North Port runner Wendy Renoit, the Sun’s 2020 Courage Award winner, was poised to breakout during his sophomore season running track.

A two-sport athlete also playing football, he was quickly becoming one of the Bobcats’ fastest runners and had all the makings of a future star in a typically deep program.

But in a split second in the fall of his junior year, all of that changed.

“I got back up and heard a ‘pop’ so I went straight down,” Renoit said.

Renoit went to make a routine tackle on a kickoff, but as he lowered his body, one of his teammates made contact first, raising the Lakewood Ranch player’s helmet upward as it crashed into Renoit’s.

The pain was immense and the fear began to set in.

“It hurt really bad and I was screaming, rolling on the ground,” Renoit said a week after it happened. “I thought I was gonna be paralyzed and thought I wasn’t gonna be able to do anything else ever.”

He suffered a stable fracture of his C1 and C6 vertebrae.

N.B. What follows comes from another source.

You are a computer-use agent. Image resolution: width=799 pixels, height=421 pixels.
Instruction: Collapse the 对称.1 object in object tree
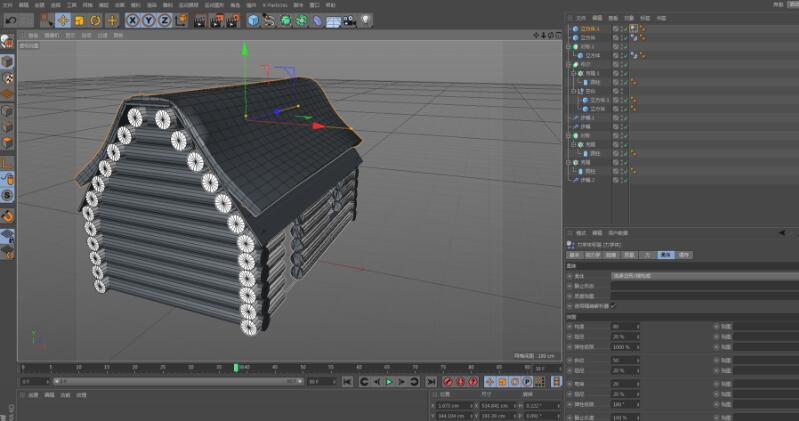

He had to use a walker, wear button down shirts and take other precautions to make sure he didn’t trip, fall or further damage his neck.

Air squats, air kicks and neck rolls became daily staples of his rehab.

After a little more than a month, Renoit was running again. Though he was done with football and was unable to compete in track as a junior, the desire to get back to running competitively began to grow.

He started with cross country, slowly getting back into shape. Though it was exhausting, it was his first taste of competitive running in just under a year.

“Not many people run cross country when they’re not a fast distance runner, but coach told him that it would help his endurance and it showed,” senior runner Alvaro Amaya said. “We all noticed how hard he worked in the offseason. He’s a soft spoken guy, but his work ethic speaks loud.”

Renoit missed his chance at a breakout junior season, but fought to make up for lost time as a senior. In the limited window before the COVID-19 shutdowns stole another year away from him, he was beginning to regain his sophomore form.

He helped lead the 4x400 and 4x200 relay teams to three combined wins and earned two top five finishes in the 200 and 400 meters in his first few meets back.

His drive to get back to the track made his long journey well worth it.

“It felt amazing to get back on the track,” Renoit said. “It had been a long wait. The desire to get back drove me through everything.”